QUOTED TEXT:
((
Concrete Side-by-Side Example (Incident Response)
Your goal: “Help me troubleshoot intermittent packet loss impacting a public-facing application.”
Generative AI:
- proposes hypotheses (congestion, MTU/fragmentation, asymmetric routing, policing, DNS/Anycast behavior, load balancer timeouts)
- suggests a troubleshooting flow and command sets
- helps draft stakeholder updates and a postmortem outline
Agentic AI:
- collects telemetry from authorized tooling (interface counters, logs, flow data, synthetic probes)
- correlates timestamps across domains (edge, firewall, load balancer, app)
- performs automated RCA by traversing the OSI stack: physical signals and errors, then L2/L3 adjacency and routing, then L4 session behavior, then L7 health and timeouts
- identifies the discrepancy, proposes remediation steps, and captures evidence
- iterates until resolution or a hard dependency blocks progress
Current Limitations (Why Supervision Still Matters)
Agentic systems are improving quickly, but today they still require tight controls in production. The right mental model is:
“A junior engineer with supervision.”
They can be extremely effective in well-defined workflows with clear success criteria, structured inputs, and constrained actions. They should not be trusted with broad permissions or ambiguous objectives without approval gates.
Architect’s Takeaway
Generative AI drafts.
Agentic AI executes.
From a network architecture lens, the real difference is state, tooling integration, and governance. If you give something the ability to act, you must design for blast radius, auditability, and safe failure modes.
))
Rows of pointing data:
((
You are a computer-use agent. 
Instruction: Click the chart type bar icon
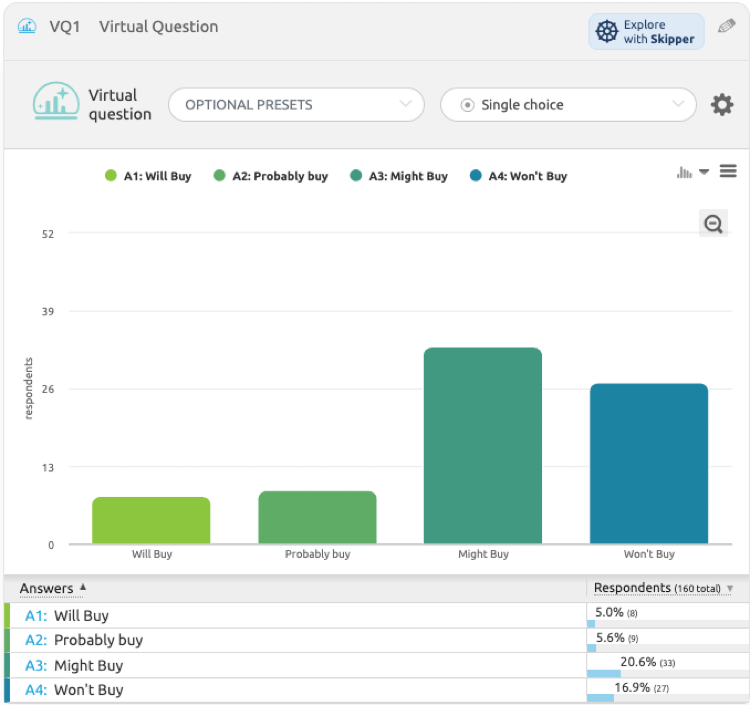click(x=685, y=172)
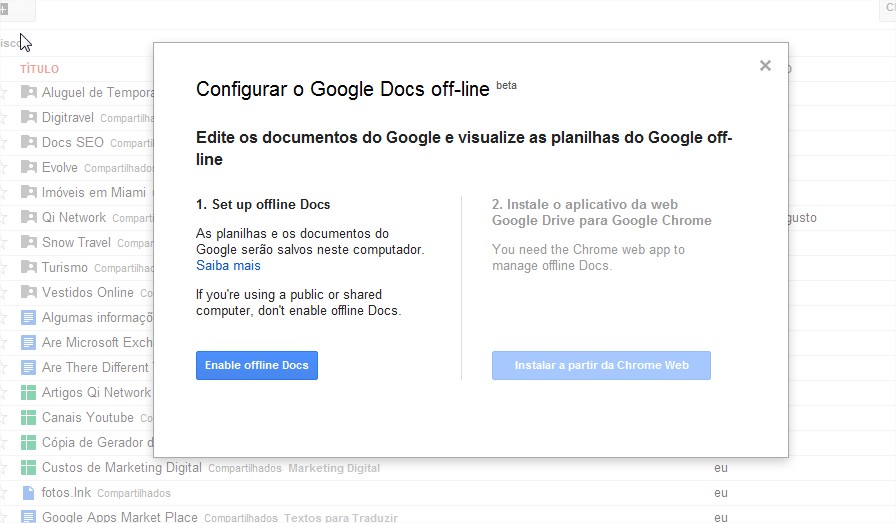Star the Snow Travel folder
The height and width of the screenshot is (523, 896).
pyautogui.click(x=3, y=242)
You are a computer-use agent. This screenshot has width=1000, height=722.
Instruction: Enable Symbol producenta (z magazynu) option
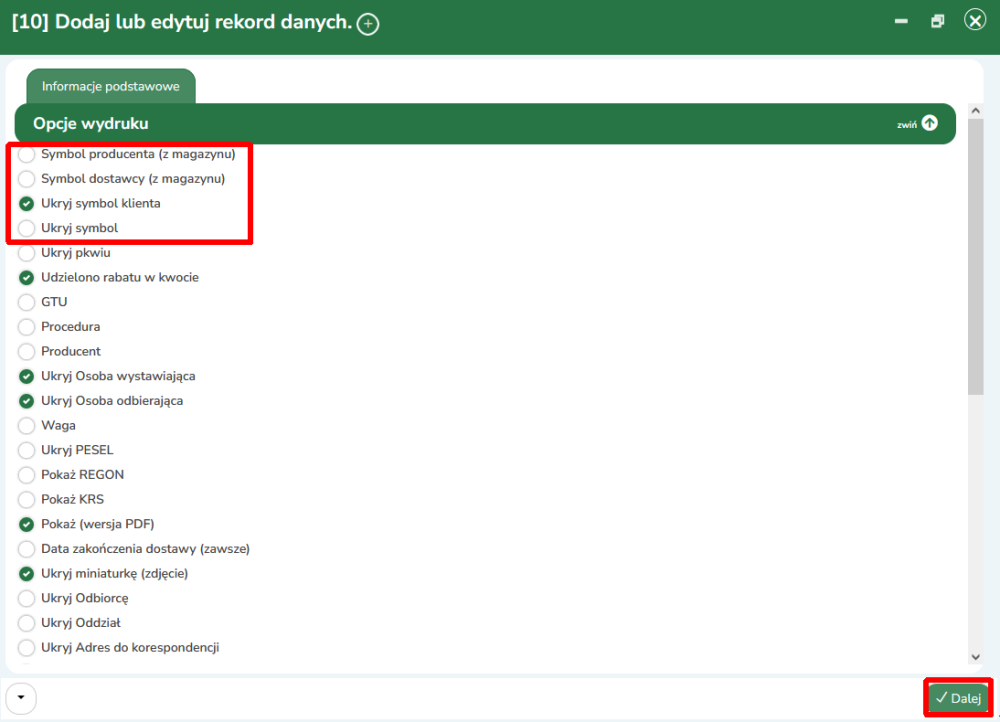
))
WORK REQUIRED: In the incident response text, what hypotheses does generative AI propose? List each one.

EXERCISE RESULT:
- congestion
- MTU/fragmentation
- asymmetric routing
- policing
- DNS/Anycast behavior
- load balancer timeouts